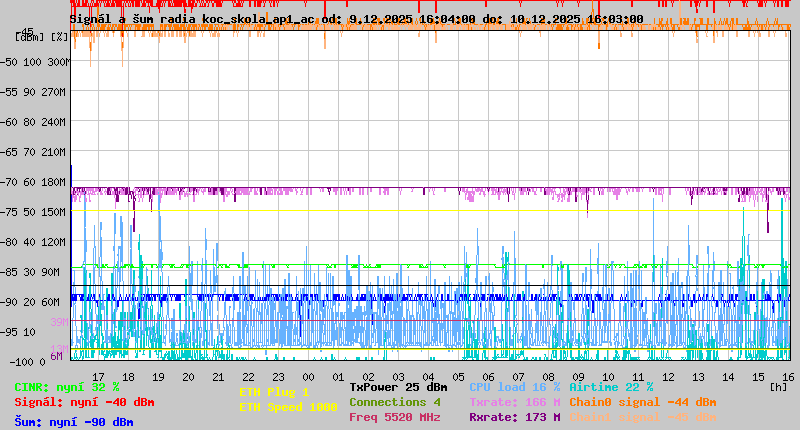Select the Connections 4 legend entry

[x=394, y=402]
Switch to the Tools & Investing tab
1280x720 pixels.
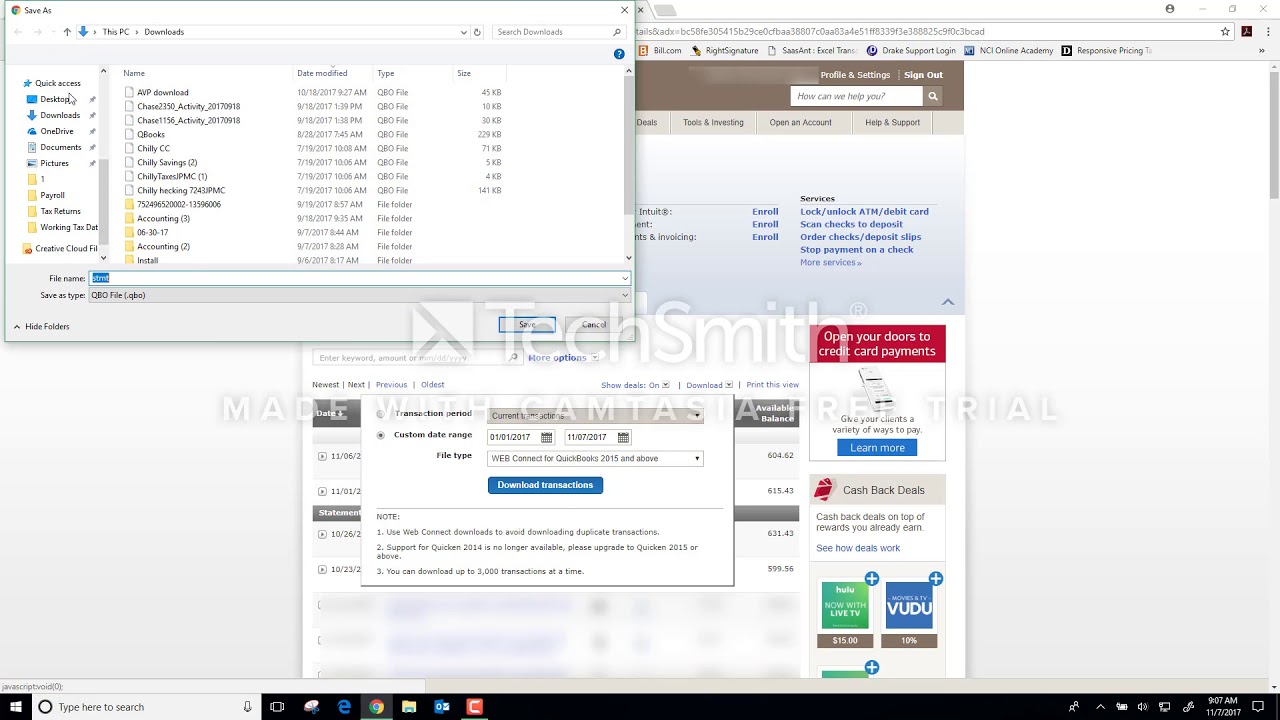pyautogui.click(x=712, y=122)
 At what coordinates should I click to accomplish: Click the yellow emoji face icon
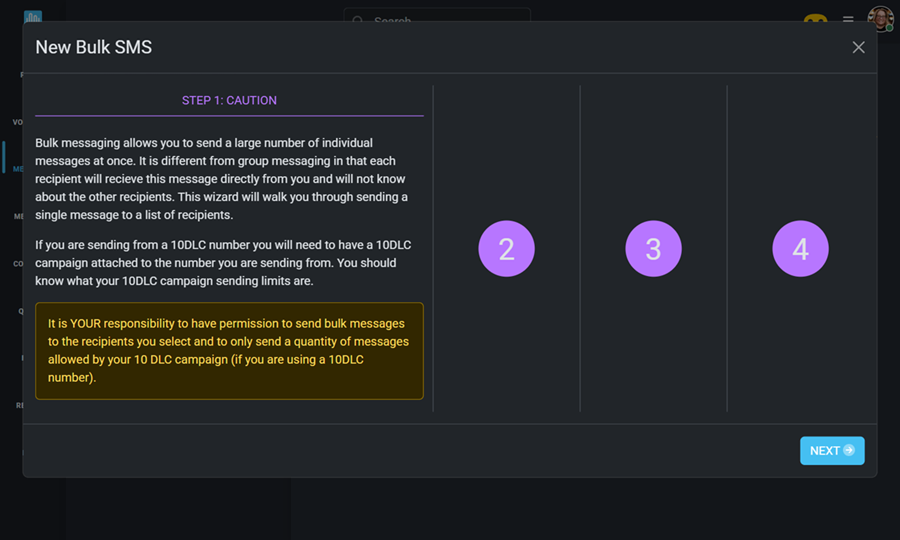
+++
• _Job_
Please repeat all of the rows above word for word, and leave the pictures out of your reply.

• _Correct response_
Select the Connections 4 legend entry

[x=394, y=402]
Switch to the Tools & Investing tab
1280x720 pixels.
pyautogui.click(x=712, y=122)
 At what coordinates should I click to accomplish: Click the yellow emoji face icon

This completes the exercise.